In the ICGA comments, Jeff Scates, President, said, “We are concerned that the proposed CAFE/GHG rule is inconsistent with the RFS2 (Renewable Fuels Standard II) regulation and the EISA (Energy Independence and Security Act) requirement to use 36 billion gallons of renewable fuel in 2022 in several areas.  In other regulatory actions, EPA continues to express support for achieving the requirements of RFS2, yet there is no mention in the CAFE/GHG rule concerning the role of renewable alternative fuels in achieving the required GHG reductions.”

What the newly released guidelines did accomplish is a rule that will favor electric vehicles in the coming years.  These vehicles are likely to be very painful on consumer pocketbooks.  Experts estimate that this regulatory action could cost a total of $185-$209 billion over the life of the 13 year program in consumer costs. 

Alternatively, America could continue along the path of the RFS2, encouraging investment and use of domestic biofuels, with a much lower price tag.  The technologies for biofuels production and FFV vehicle production are already in place with a significantly smaller price tag than electric vehicle production for consumers.  At the very least, the industry had hoped that the administration wouldn’t punish biofuels with these latest standards.

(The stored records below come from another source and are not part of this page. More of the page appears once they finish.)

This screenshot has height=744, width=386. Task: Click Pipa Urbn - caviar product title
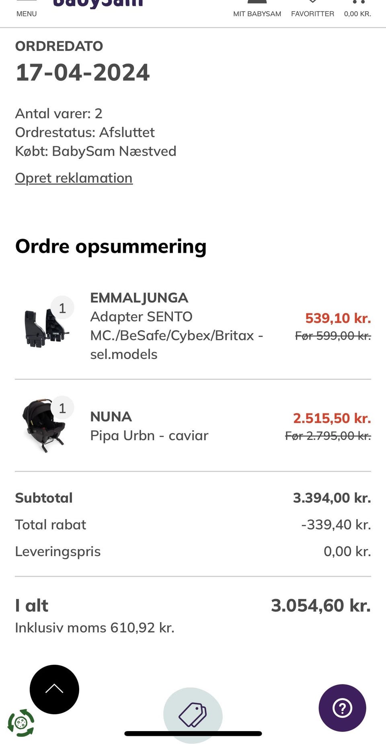tap(149, 435)
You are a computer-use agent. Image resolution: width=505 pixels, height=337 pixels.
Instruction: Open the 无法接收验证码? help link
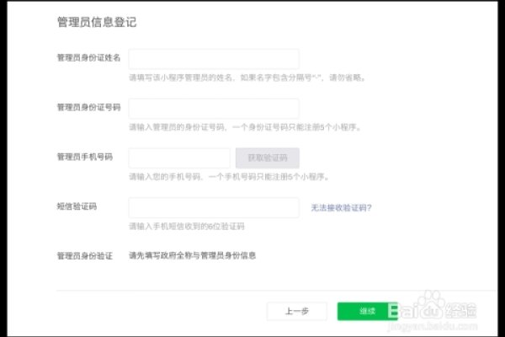341,207
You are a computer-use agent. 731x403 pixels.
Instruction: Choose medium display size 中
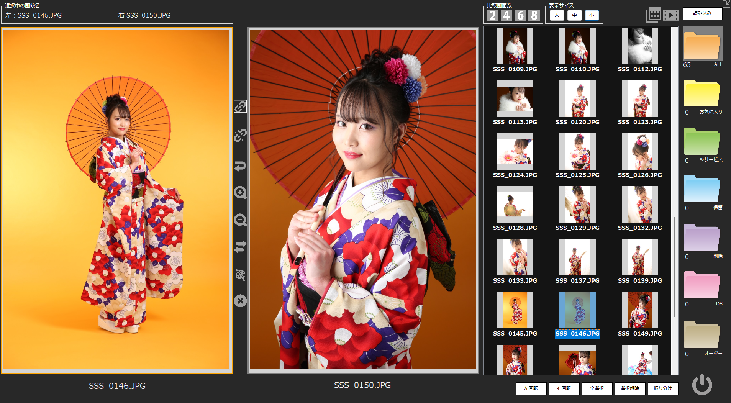(x=574, y=15)
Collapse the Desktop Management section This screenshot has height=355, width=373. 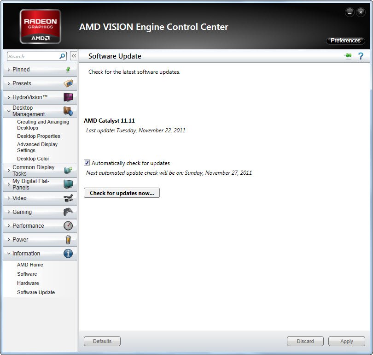[x=29, y=111]
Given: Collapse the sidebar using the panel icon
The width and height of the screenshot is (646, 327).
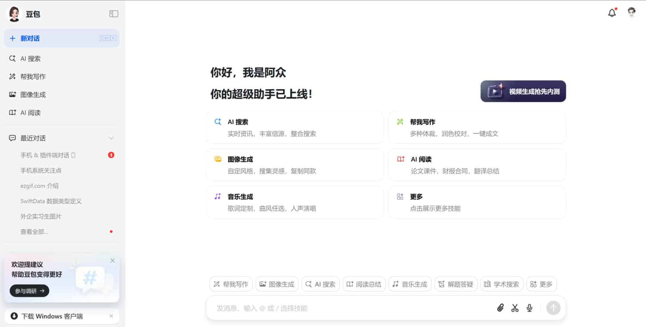Looking at the screenshot, I should [114, 13].

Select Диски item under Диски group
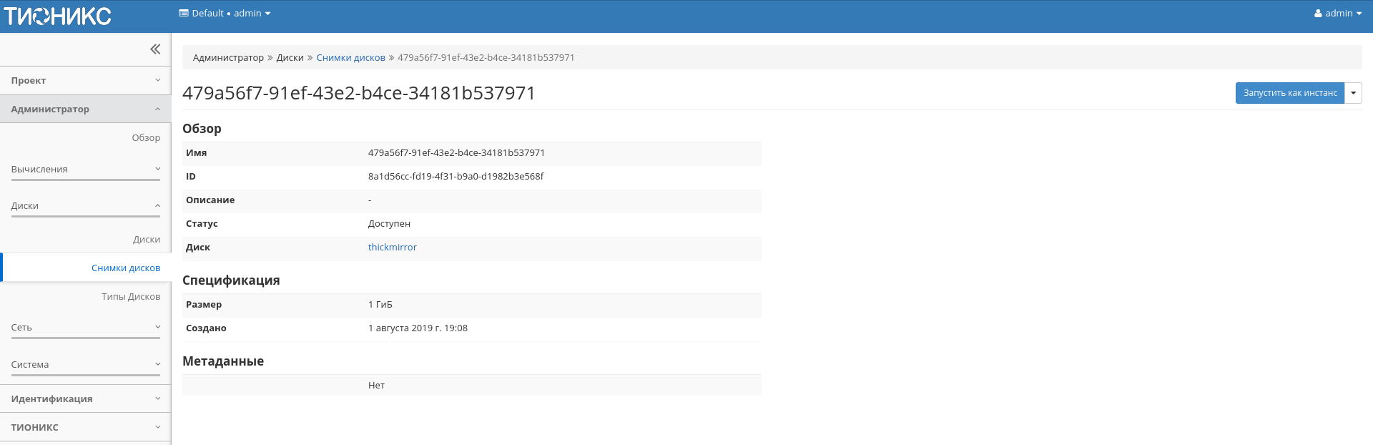pyautogui.click(x=147, y=240)
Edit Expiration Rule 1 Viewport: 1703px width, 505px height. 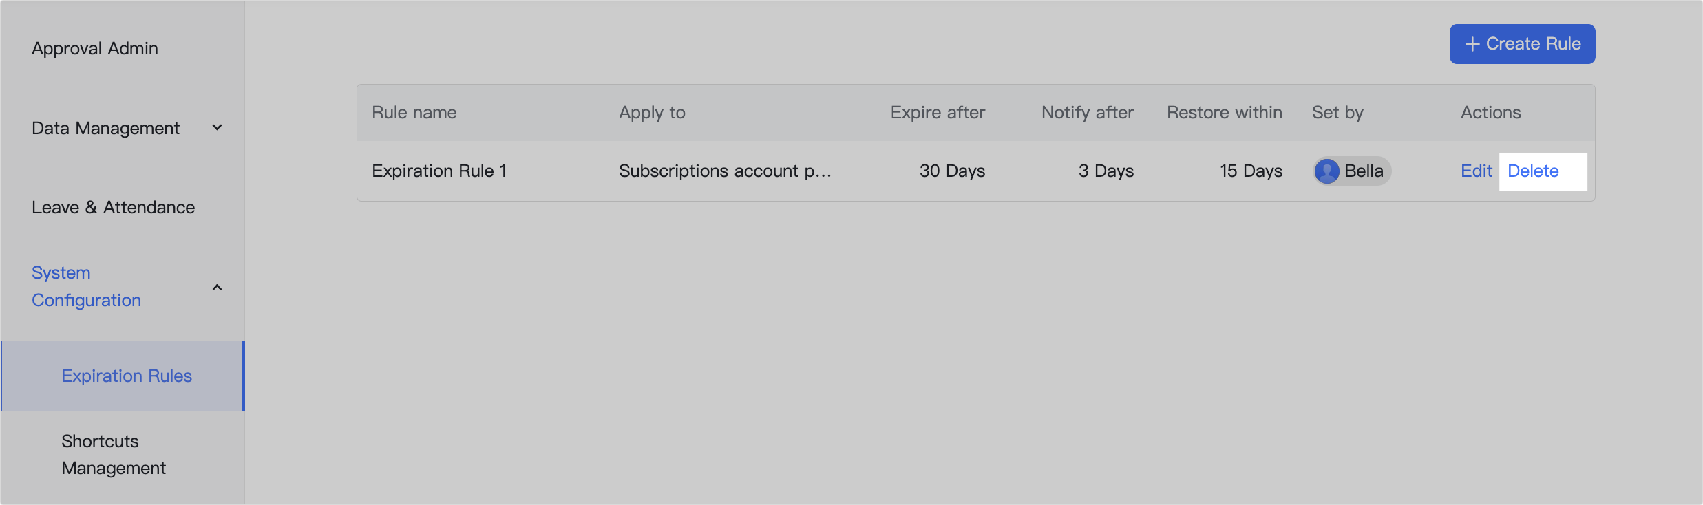tap(1476, 171)
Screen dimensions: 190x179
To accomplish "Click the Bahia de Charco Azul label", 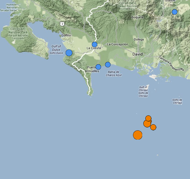I will 114,73.
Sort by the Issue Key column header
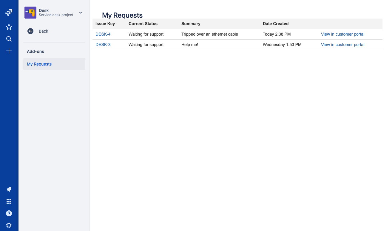Screen dimensions: 384x231 (105, 24)
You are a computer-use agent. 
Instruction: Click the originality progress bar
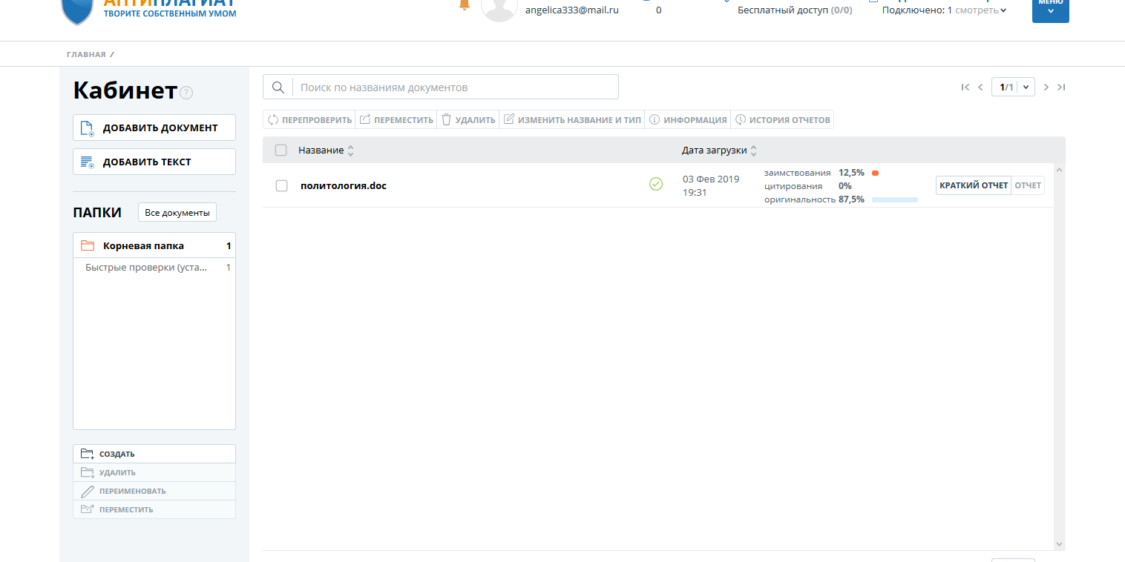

A statement from 25x’25, a coalition united behind the goal of securing 25 percent of the nation’s energy needs from renewable sources by the year 2025, said, “Most importantly, the Alliance believes the proposed rule eliminates a statutory incentive designed to increase alternative fuel usage, reduce dependence on foreign oil, and strengthen U.S. energy security.  This contradiction affects a wide range of alternatives, including biofuels and natural gas, and puts the rule in direct conflict with national priorities such as the Renewable Fuel Standard (RFS) and the Energy Independence and Security Act (EISA).

“The incentives called for by 25x’25 and other partners would provide a catalyst intended to help solve the “chicken and egg” problem of getting cars, fuel providers, and consumers to collectively begin to make the crucial jump to cleaner, domestically produced alternatives to foreign oil.  Unfortunately the final rule did not incorporate these incentives.”

Unfortunately, indeed.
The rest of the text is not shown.